_Document passage_.
━━━

Saturday, 18 June 2016

The Piped Floral Shirt Dress

Hello! I've made another shirt dress, but this one is next-level, thanks to the piping. I made this and took the photos a few months ago, hence the bare legs!

It's probably one of the best things I've made, I think! I really love the fabric and I'm really pleased with how the piping complements it. I even mocked it up on the computer to decide what style to make and what colour to make the piping... nerd! Haha :)
It looks kinda black but it's dark navy which matches the background check on the fabric.

I found the piping challenging, so here are some tips from me!

-I decided to make the collar pattern piece 6mm smaller all the way around the outside edge to compensate for the addition of the piping

-You don't have an undercollar for piped collars, as you want the piping to sit on the edge, so there is no need to roll the seam to the underside! I cut 2 collars the exact same size.

-When making the piping, I found I could use the groove in the bottom of my invisible zip foot to hold the cord in place while I wrapped it in my bias strip! This worked because I used a very narrow cord.

-I stingily bought minimal piping cord, then realised I forgot to allow for both sides of the front! I had just enough, but i had to taper the piping to nothing halfway through the underlap. You don't see it because it's underneath, but it looks a bit funny. Next time I'd have it go all the way to the waistline, for neatness's sake! And maybe also have the piping with no cord in it at the point where it's hidden, so it doesn't add unnecessary bulk...hmm, ideas, ideas.

-I didn't pipe the underlap of the skirt, and still wouldn't, as it is is completely hidden.

As for the sewing of the piping, that was the trickiest bit. Mainly the corners of the collar point!

-You have to clip into the tape part of the piping (the bit that will be enclosed in the seam) to get it to go around the corner.

-I found a snippet of "Cool Couture: Construction Secrets for Runway Style" by Kenneth King on Google Books, which had piping instructions.
This mentioned squashing the piping up at the corner, easing in extra length when you sew it on initially. This way, it sits nicely when it's turned out and goes from an inner curve (shorter) to an outer curve (longer). I did my best to do this, but I won't say my piping looked perfect. Passable though. lol.

Facing with overlocked edge

I actually turned the collar upside down so the interfaced side was underneath after I'd done the piping, because I thought my piping corners looked best on that side. But then I realised that side of the collar looked a bit wrinkled in one spot, unlike the interfaced side of the collar! BOO! So it was really a trade-off. Grumble. The print helps disguise that slight wrinklyness. Well, lesson learned.

The skirt is a three-quarter circle with the addition of a seamed centre front facing for the buttonwrap (the seam being necessary of course to contain the piping!). Same facing deal goes for the bodice. The bodice pattern is the same frankenpattern shirt dress I've used twice before, with the aforementioned collar and facing tweaks.

There are pockets (yay!) and belt loops (yay!). I think that's about it!
More piping please. I need to get more into details that take garments up a notch. They're so worth it.

━━━

_Information provided_.
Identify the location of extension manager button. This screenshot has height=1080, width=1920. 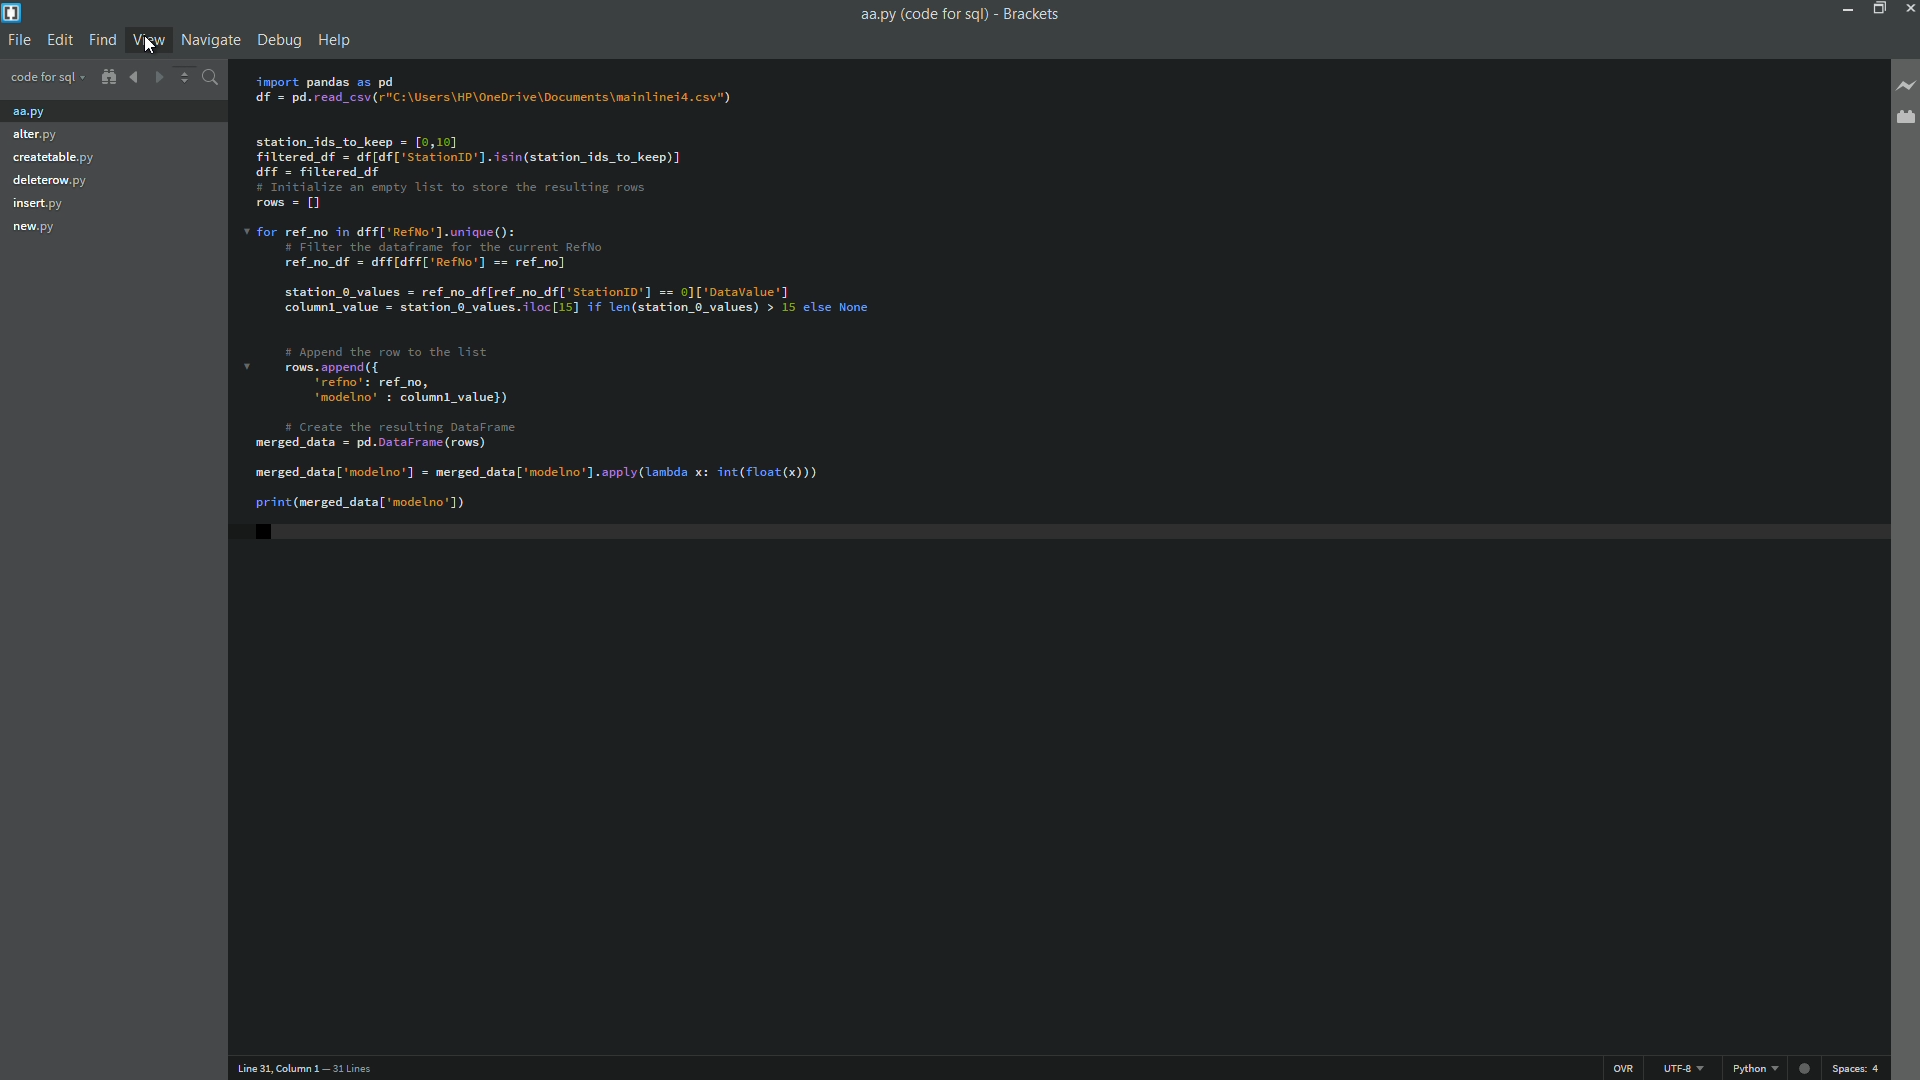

━━━

_Your goal_. Reproduce, word for word, the part of the shirt dress post from "This mentioned squashing" up to and including "Passable though. lol.".

_Right answer_.
This mentioned squashing the piping up at the corner, easing in extra length when you sew it on initially. This way, it sits nicely when it's turned out and goes from an inner curve (shorter) to an outer curve (longer). I did my best to do this, but I won't say my piping looked perfect. Passable though. lol.